A Predictive Model of Progression for Adolescent Idiopathic Scoliosis Based on 3D Spine Parameters at First Visit

Marie-Lyne Nault, MD, PhD; Marie Beauséjour, PhD; Marjolaine Roy-Beaudry, MSc; Jean-Marc Mac-Thiong, MD, PhD; Jacques de Guise, PhD; Hubert Labelle, MD; Stefan Parent, MD, PhD


Spine. 2020;45(9):605-611. 

In This Article

Abstract and Introduction


Study Design: Prospective cohort study.

Objective: The objective of the present study was to design a model of AIS progression to predict Cobb angle at full skeletal maturity, based on curve type, skeletal maturation, and 3D spine parameters available at first visit.

Summary of Background Data: Adolescent idiopathic scoliosis (AIS) is a three-dimensional (3D) spinal deformity that affects 1% of adolescents. Curve severity is assessed using the Cobb angle. Prediction of scoliosis progression remains challenging for the treating physician and is currently based on curve type, severity, and maturity. The objective of this study was to develop a predictive model of final Cobb angle, based on 3D spine parameters at first visit, to optimize treatment.

Methods: A prospective cohort of AIS patients at first orthopedic visit was enrolled between 2006 and 2010, all with 3D reconstructions. Measurements of five types of descriptors were obtained: angle of plane of maximum curvature, Cobb angles, 3D wedging, rotation, and torsion. A general linear model analysis with backward selection was done with final Cobb angle (either just before surgery or at skeletal maturity) as outcome and 3D spine parameters and clinical parameters as predictors.

Results: Of 195 participants, 172 (88%) were analyzed; average age at presentation was 12.5 ± 1.3 years and mean follow-up to outcome, 3.2 years. The final model includes significant predictors: initial skeletal maturation, curve type, frontal Cobb angle, angle of plane of maximal curvature, and 3D disk wedging (T3-T4, T8-T9) and achieved a determination coefficient (R2) = 0.643. Positive and negative predictive values to identify a curve of 35 degrees are 79% and 94%.

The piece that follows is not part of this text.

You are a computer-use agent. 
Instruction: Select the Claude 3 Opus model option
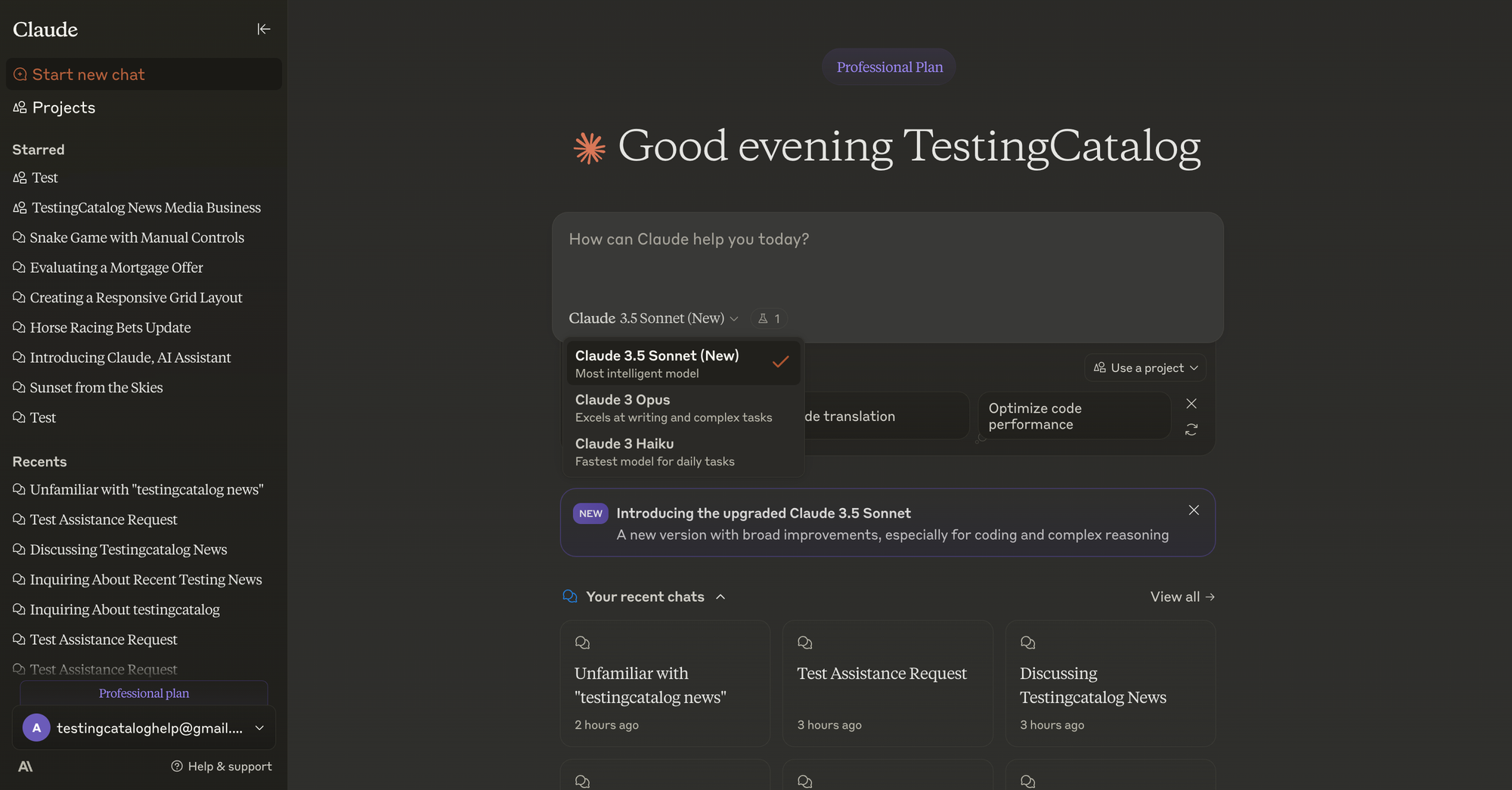point(683,407)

Conclusion: This study developed a predictive model of spinal curve progression in scoliosis based on first-visit information. The model will help the treating physician to initiate appropriate treatment at first visit.

Level of Evidence: 3


Adolescent idiopathic scoliosis (AIS) is a three-dimensional (3D) spinal deformity affecting mostly girls. It begins at the time of the pubertal growth spurt and the cause is often unclear. The prevalence of AIS with a Cobb angle of 10° or more is 1.34% (95% CI = [0.98%–1.70%]) in children between 10 and 17 years old.[1,2] A major clinical challenge is the difficulty of predicting curve progression at the initial presentation in the individual patient.

Historically, curve magnitude, skeletal maturation, and chronological age were considered relevant risk factors of curve progression.[3] Curve location was suggested as an additional factor and patient maturity was better described relying on skeletal age from the Risser sign and the Tanner–Whitehouse score, as well as menarcheal status.[2–4] The Risser sign is the state of ossification and fusion of the iliac apophysis (stages 0–5), corresponding to skeletal maturation. These risk factors are not sufficiently discriminant to adequately support treatment decision and they cannot accurately predict final deformity. A nomogram has been developed to assess the incidence of progression for specific curves,[3] but its use is suggested only as a reference for counselling families about the risk of progression, rather than for guiding treatment. A review[4] confirmed that there were no objective measures to reliably predict curve progression in order to choose appropriate candidates for early curve management. Uncertainty regarding curve progression and outcome can create anxiety in families and patients with scoliosis as well as unnecessary psychosocial stress associated with brace treatment. The failure to accurately predict the risk of progression can also lead to nonoptimal treatment, either by precluding timely, appropriate and efficient management, or by generating unnecessary medical visits and radiographs.

Previous data suggest that the 3D morphology of the spine can help predict AIS progression. Recent prospective and retrospective studies showed that nonprogressive and progressive groups differed in various 3D morphological parameters at the very first visit to the orthopedist.[5,6]

A recent report by the 3D Scoliosis Committee of the Scoliosis Research Society (SRS) reinforced the importance of a clinically useful 3D classification to characterize spinal deformity and optimize surgical correction in severe cases.[7] However, the potential of 3D spinal parameters to predict curve progression in mild and moderate scoliosis has not been determined.

The objective of the present study was to design a model of AIS progression to predict Cobb angle at full skeletal maturity, based on curve type, skeletal maturation, and 3D spine parameters available at first visit. This study specifically targeted patients with mild to moderate AIS and the potential for significant further growth, in whom the risk of progression remained unknown and was highly important for guiding treatment.